Introduction: Extraintestinal pathogenic Escherichia coli (E-coli) are the most frequent cause of blood borne, urinary tract and hospital acquired infections. Candida albicans infection can also pose a huge threat especially following transplantation and to immune compromised patients. Globally there has never been a more desperate time for novel anti-microbial agents to target microbes and multi drug resistance from bacterial or fungal associated infections.
Aim: The aim of this study was to investigate the potential anti-microbial effects of ACV®. We used microbial strains: E. coli strain 6571, C. albicans strain 90828 purchased from ATCC.
Methodology: We tested the effect of commercial ACV® directly on microbial cultures over a 24 hour period, measuring inhibition zones. We also looked at whether ACV® could have an anti-inflammatory effect in vitro. This was tested using human blood derived monocytes which were incubated with microbes and AVC®. The collected supernatants were analyzed for proinflammatory cytokine secretion by ELISA.

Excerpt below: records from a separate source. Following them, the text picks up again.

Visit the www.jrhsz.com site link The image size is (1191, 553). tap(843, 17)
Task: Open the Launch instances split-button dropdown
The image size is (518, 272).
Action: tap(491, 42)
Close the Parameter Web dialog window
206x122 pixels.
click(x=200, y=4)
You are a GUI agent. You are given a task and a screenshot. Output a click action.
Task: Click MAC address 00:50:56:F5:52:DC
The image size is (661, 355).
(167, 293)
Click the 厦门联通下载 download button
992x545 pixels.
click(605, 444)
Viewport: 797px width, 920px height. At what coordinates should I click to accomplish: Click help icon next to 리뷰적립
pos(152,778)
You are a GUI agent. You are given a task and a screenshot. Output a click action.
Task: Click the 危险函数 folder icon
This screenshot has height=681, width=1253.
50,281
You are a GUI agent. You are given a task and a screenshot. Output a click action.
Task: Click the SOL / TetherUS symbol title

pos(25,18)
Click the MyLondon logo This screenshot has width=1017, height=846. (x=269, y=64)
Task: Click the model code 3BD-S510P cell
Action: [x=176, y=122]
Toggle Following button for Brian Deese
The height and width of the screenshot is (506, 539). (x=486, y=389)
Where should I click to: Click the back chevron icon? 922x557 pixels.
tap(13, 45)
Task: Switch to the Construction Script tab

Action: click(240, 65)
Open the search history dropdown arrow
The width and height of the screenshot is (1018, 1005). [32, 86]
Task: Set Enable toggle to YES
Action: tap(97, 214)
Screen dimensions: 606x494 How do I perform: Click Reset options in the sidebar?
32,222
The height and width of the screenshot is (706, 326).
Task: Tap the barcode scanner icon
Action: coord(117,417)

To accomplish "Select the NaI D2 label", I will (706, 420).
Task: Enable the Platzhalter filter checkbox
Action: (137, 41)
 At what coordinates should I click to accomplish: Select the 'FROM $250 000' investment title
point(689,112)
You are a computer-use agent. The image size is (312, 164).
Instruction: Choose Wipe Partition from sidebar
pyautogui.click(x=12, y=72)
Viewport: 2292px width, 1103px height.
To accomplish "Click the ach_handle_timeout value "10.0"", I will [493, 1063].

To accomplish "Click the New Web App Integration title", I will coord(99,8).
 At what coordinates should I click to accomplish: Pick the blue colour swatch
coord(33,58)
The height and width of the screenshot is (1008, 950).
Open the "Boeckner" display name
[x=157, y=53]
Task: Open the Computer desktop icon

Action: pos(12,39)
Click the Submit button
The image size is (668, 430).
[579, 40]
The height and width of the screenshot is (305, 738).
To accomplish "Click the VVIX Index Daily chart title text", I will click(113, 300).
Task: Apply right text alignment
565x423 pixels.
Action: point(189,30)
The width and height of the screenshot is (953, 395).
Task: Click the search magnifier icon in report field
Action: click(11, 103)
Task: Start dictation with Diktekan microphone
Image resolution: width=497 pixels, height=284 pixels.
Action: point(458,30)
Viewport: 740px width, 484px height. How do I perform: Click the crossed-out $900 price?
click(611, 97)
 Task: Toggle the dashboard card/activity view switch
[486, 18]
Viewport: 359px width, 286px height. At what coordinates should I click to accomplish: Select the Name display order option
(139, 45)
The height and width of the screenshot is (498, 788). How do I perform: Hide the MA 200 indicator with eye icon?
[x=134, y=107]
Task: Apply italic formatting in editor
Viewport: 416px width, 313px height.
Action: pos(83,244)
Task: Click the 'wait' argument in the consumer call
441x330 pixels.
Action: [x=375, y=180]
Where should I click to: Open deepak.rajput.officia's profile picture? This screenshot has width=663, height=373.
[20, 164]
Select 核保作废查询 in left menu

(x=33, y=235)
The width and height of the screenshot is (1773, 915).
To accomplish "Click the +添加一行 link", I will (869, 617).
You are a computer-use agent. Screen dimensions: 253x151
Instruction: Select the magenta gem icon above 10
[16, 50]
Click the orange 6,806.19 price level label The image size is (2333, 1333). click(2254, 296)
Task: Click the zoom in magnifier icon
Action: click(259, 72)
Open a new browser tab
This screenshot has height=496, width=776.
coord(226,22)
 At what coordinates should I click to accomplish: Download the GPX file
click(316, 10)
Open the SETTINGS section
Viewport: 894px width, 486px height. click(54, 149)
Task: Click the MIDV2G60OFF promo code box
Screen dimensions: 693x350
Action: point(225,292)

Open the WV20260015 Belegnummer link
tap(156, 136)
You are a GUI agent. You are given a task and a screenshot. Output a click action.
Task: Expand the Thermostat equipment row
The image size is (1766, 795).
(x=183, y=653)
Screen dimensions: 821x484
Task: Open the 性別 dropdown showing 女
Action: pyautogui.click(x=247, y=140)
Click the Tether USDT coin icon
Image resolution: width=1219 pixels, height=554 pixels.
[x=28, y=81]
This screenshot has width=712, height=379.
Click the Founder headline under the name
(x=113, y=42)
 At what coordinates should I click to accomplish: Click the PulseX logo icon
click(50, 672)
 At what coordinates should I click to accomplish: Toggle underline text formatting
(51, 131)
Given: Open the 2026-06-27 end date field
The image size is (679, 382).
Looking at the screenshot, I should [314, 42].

Results: When monocytes were cultured with both microbes they secreted TNFα and IL-1β. ACV® was able to significantly inhibit E-coli growth demonstrated by the results of direct co-culture with each of the microbial inoculums and ACV® in varying concentrations. The zone of inhibition with the addition of ACV® to each of the microbes varied dose dependently
ACV® concentration. For Candida albicans undiluted ACV® had the strongest effect, whereas on E-coli cultures, the most potent effect was visible at lower dilutions including 1/1000 dilution of the neat solution (p<0.05). When monocytes were cultured with both microbes they secreted inflammatory cytokines (TNFα, IL-1β) ACV® was effective in significantly inhibiting
inflammatory cytokine secretion in human peripheral blood monocytes cultured with E. coli and Candida albicans
Conclusion and significance: ACV® displayed potent anti-microbial and anti-inflammatory activity against E. coli and Candida albicans. We propose that ACV® could be potentially therapeutic in cases of antibiotic resistance and sepsis.